What It Means for Landlords

  1. Price realistically. Units listed above the Zillow Rent Index for their ZIP code linger 25 % longer on the market. Use data, not last year’s comps.
  2. Invest in make-readies. Minor upgrades (smart locks, fresh paint, in-unit laundry) can justify premium pricing even in a cooling market.
  3. Understand rent caps. California’s statewide AB 1482 allows annual increases up to 5 % + CPI (currently ≈ 8 %), but local ordinances may be stricter.

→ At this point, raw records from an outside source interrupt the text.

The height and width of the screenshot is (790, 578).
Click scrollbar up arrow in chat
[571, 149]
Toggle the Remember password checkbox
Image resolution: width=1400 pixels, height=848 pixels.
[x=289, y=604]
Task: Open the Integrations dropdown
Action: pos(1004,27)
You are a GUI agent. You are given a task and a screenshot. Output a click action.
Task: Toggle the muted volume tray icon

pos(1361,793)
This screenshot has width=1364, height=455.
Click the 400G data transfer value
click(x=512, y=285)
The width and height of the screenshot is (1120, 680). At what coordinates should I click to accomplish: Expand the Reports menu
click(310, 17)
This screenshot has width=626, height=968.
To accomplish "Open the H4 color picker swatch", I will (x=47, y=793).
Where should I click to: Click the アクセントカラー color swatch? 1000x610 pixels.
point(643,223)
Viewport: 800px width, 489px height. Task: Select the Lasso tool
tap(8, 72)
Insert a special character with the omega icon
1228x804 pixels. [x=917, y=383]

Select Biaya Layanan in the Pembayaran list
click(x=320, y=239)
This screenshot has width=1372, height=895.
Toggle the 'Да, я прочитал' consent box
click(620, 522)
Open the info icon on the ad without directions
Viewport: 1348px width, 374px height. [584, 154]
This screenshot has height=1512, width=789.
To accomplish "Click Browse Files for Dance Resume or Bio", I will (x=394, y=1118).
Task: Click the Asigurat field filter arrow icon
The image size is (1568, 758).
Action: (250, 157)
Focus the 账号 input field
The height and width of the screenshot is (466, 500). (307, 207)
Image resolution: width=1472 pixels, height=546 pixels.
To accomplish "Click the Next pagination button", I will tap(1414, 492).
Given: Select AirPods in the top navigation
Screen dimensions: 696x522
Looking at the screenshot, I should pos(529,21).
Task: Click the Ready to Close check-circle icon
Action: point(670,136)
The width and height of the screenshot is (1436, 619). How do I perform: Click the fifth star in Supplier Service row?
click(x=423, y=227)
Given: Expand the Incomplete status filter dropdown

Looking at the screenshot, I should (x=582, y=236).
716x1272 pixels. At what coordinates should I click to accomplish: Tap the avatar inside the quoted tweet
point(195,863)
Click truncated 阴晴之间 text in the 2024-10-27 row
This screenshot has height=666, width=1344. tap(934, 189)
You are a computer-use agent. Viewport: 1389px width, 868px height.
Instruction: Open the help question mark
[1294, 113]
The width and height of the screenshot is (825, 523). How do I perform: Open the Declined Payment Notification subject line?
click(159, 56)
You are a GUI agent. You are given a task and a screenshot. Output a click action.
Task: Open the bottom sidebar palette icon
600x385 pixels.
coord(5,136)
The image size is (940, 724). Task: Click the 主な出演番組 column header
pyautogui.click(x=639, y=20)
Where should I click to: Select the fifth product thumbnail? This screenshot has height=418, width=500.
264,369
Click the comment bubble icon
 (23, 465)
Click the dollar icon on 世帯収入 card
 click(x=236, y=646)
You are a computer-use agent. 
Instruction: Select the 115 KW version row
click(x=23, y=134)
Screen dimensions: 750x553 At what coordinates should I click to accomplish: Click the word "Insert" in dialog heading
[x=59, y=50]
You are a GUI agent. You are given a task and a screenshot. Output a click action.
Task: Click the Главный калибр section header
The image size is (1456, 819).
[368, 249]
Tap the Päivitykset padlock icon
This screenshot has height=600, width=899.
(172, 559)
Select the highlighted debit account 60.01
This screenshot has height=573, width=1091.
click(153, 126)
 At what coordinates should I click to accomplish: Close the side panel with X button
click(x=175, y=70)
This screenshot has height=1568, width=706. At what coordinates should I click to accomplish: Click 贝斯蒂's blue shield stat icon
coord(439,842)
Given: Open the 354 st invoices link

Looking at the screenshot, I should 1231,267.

Outlook Through Early 2026

  • Base-case scenario: Statewide rents bottom in Q3 2025, then creep up 1–3 % annually as new-build completions fall off and household formation rebounds.
  • Upside risk: A sharp drop in mortgage rates could lure renters into home-buying, further softening demand and forcing landlords to keep rents flat.
  • Downside risk: If construction financing remains tight, today’s pipeline could be the last big wave for a while, tightening vacancies faster than expected.

In short, 2025 is shaping up as a renter-friendly window: ample supply, softer prices, and room to negotiate. Landlords can still succeed, but only by staying data-driven and competitive. Keep a close eye on inventory trends; the balance of power may shift again by late 2026.